• Work to complete: Wherever the word "agent" appears in a line below, that line counts; report the total number of such lines only.

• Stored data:

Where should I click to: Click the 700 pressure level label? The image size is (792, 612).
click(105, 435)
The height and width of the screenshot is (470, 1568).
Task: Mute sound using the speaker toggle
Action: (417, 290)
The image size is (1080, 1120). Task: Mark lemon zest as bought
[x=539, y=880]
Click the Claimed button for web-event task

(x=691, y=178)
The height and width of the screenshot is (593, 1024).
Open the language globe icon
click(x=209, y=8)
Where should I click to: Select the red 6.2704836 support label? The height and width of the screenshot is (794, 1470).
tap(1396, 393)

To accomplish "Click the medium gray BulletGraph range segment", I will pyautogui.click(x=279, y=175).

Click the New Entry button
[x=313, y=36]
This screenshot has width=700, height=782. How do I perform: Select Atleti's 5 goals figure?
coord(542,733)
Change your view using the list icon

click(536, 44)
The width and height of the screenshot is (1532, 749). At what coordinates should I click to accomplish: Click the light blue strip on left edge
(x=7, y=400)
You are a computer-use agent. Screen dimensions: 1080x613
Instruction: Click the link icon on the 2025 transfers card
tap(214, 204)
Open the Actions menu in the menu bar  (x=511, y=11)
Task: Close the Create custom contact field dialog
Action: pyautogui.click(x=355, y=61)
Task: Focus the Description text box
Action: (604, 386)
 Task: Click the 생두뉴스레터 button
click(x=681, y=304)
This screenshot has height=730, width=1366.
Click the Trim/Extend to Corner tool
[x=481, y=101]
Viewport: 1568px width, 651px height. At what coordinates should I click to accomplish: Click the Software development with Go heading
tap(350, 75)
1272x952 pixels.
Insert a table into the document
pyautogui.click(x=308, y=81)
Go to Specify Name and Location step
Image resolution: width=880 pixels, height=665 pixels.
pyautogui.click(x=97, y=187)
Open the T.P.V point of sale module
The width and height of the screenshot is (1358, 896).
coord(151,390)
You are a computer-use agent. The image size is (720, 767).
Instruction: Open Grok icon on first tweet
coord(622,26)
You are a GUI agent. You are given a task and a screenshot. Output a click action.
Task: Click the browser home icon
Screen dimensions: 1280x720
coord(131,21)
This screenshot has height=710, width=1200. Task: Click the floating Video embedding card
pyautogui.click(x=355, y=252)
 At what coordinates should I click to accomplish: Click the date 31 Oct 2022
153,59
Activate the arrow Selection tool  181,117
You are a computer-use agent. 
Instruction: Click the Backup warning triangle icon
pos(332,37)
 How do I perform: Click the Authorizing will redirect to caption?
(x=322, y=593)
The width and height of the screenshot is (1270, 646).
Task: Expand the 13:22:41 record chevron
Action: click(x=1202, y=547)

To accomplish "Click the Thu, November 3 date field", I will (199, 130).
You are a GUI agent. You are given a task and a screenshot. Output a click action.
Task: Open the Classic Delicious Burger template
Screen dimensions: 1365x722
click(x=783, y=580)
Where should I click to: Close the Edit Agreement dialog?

• Exercise result: 5